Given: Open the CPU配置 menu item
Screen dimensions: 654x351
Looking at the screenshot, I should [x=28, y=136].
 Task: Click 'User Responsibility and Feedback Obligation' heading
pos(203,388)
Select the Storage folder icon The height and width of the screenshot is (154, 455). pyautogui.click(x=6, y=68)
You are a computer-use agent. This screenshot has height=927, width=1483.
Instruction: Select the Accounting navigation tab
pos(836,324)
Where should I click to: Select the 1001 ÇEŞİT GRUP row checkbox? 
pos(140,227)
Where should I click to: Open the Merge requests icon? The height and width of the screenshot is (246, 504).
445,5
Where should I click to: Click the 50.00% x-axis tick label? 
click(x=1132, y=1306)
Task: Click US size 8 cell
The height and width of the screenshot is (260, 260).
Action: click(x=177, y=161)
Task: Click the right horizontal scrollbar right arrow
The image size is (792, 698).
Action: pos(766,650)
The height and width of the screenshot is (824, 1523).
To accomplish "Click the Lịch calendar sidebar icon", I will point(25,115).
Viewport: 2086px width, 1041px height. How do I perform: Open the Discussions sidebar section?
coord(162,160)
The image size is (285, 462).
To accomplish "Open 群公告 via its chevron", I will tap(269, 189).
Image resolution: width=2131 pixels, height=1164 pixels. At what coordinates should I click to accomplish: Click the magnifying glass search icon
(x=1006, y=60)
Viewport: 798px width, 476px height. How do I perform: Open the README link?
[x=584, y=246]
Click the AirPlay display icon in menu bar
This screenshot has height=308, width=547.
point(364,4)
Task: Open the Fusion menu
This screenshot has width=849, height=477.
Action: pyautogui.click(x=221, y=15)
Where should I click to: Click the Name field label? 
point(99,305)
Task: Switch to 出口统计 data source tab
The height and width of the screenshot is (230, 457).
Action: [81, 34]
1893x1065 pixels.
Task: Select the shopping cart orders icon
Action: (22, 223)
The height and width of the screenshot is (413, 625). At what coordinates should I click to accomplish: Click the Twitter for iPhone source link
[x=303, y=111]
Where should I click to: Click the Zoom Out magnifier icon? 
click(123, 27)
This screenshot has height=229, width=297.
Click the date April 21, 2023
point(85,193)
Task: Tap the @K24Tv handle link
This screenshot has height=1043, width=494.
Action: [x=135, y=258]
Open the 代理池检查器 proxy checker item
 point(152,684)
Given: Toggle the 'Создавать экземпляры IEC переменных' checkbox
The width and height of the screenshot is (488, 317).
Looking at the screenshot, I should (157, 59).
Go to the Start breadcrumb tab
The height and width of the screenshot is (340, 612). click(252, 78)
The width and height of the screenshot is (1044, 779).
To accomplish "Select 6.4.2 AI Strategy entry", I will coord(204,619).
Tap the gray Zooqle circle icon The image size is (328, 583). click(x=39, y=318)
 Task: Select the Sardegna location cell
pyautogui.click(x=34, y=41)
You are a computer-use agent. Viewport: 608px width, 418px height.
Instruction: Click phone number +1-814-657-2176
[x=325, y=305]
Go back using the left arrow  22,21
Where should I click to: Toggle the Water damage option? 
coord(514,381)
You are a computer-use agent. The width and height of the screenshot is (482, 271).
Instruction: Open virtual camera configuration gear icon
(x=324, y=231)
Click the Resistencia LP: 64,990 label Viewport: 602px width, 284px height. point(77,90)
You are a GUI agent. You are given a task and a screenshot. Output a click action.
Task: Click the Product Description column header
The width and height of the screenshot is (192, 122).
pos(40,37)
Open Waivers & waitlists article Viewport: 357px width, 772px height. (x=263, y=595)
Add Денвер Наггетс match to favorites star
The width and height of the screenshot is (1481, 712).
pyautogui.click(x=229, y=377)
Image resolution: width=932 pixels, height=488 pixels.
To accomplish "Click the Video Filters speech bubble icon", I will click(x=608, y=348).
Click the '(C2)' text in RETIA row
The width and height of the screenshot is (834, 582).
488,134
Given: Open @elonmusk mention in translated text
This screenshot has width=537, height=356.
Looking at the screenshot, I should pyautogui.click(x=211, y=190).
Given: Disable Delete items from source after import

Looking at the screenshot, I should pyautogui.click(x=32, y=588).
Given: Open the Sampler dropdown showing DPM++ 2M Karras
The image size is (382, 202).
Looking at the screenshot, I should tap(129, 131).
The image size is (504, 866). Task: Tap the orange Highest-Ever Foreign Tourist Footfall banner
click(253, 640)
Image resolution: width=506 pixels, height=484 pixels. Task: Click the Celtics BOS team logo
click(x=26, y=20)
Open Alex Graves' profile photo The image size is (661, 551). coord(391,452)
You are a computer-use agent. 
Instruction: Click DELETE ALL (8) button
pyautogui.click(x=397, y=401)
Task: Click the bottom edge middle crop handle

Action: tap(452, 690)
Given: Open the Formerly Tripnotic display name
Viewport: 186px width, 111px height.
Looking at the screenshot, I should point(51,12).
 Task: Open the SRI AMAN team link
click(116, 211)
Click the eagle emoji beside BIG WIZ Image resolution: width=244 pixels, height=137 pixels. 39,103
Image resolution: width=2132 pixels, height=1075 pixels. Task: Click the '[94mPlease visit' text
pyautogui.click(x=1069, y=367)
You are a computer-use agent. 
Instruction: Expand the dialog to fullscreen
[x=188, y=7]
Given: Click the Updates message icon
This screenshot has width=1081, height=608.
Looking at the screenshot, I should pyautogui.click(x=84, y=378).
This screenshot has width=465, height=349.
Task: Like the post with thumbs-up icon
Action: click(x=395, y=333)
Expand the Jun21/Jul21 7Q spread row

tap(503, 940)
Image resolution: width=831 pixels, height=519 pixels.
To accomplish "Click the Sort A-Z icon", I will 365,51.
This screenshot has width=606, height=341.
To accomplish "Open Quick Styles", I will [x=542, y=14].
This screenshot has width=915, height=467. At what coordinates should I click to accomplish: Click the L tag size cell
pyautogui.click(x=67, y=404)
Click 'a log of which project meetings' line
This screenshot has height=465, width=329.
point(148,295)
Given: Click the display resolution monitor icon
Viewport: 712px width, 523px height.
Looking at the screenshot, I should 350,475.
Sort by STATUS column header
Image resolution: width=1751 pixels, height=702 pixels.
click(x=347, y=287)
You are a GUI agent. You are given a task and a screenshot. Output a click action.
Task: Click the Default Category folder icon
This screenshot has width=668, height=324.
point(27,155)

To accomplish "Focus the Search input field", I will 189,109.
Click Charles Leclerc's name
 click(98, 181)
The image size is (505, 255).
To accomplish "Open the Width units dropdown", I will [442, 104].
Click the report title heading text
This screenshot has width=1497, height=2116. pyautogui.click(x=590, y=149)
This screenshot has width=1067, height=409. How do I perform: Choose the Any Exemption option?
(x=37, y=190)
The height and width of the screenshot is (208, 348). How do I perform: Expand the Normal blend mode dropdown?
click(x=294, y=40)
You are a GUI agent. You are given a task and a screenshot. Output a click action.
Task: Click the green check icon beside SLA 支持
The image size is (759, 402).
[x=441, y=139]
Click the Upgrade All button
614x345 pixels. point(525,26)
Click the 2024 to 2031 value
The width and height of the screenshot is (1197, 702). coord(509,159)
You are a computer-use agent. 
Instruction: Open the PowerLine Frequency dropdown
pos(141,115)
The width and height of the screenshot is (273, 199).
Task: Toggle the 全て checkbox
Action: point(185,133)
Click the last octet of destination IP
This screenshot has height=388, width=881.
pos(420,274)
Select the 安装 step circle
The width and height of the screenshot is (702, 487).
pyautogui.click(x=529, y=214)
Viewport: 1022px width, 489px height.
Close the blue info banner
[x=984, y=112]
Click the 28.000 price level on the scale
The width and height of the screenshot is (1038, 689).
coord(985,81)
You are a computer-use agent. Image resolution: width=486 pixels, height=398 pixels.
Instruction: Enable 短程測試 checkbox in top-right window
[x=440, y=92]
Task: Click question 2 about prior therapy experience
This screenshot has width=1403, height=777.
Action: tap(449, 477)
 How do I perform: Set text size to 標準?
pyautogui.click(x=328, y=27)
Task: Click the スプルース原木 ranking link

____

- [Aim of the task] Reproduce, line for line, the stretch of data above from the line containing "Task: Click US size 8 cell" through the line containing "Action: [x=135, y=258]".

- [Solved problem]
Task: Click US size 8 cell
The height and width of the screenshot is (260, 260).
Action: click(x=177, y=161)
Task: Click the right horizontal scrollbar right arrow
The image size is (792, 698).
Action: pos(766,650)
The height and width of the screenshot is (824, 1523).
To accomplish "Click the Lịch calendar sidebar icon", I will point(25,115).
Viewport: 2086px width, 1041px height. How do I perform: Open the Discussions sidebar section?
coord(162,160)
The image size is (285, 462).
To accomplish "Open 群公告 via its chevron", I will tap(269, 189).
Image resolution: width=2131 pixels, height=1164 pixels. At what coordinates should I click to accomplish: Click the magnifying glass search icon
(x=1006, y=60)
Viewport: 798px width, 476px height. How do I perform: Open the README link?
[x=584, y=246]
Click the AirPlay display icon in menu bar
This screenshot has height=308, width=547.
point(364,4)
Task: Open the Fusion menu
This screenshot has width=849, height=477.
Action: pyautogui.click(x=221, y=15)
Where should I click to: Click the Name field label? 
point(99,305)
Task: Switch to 出口统计 data source tab
The height and width of the screenshot is (230, 457).
Action: [81, 34]
1893x1065 pixels.
Task: Select the shopping cart orders icon
Action: (22, 223)
The height and width of the screenshot is (413, 625). At what coordinates should I click to accomplish: Click the Twitter for iPhone source link
[x=303, y=111]
Where should I click to: Click the Zoom Out magnifier icon? 
click(123, 27)
This screenshot has height=229, width=297.
Click the date April 21, 2023
point(85,193)
Task: Tap the @K24Tv handle link
This screenshot has height=1043, width=494.
Action: [x=135, y=258]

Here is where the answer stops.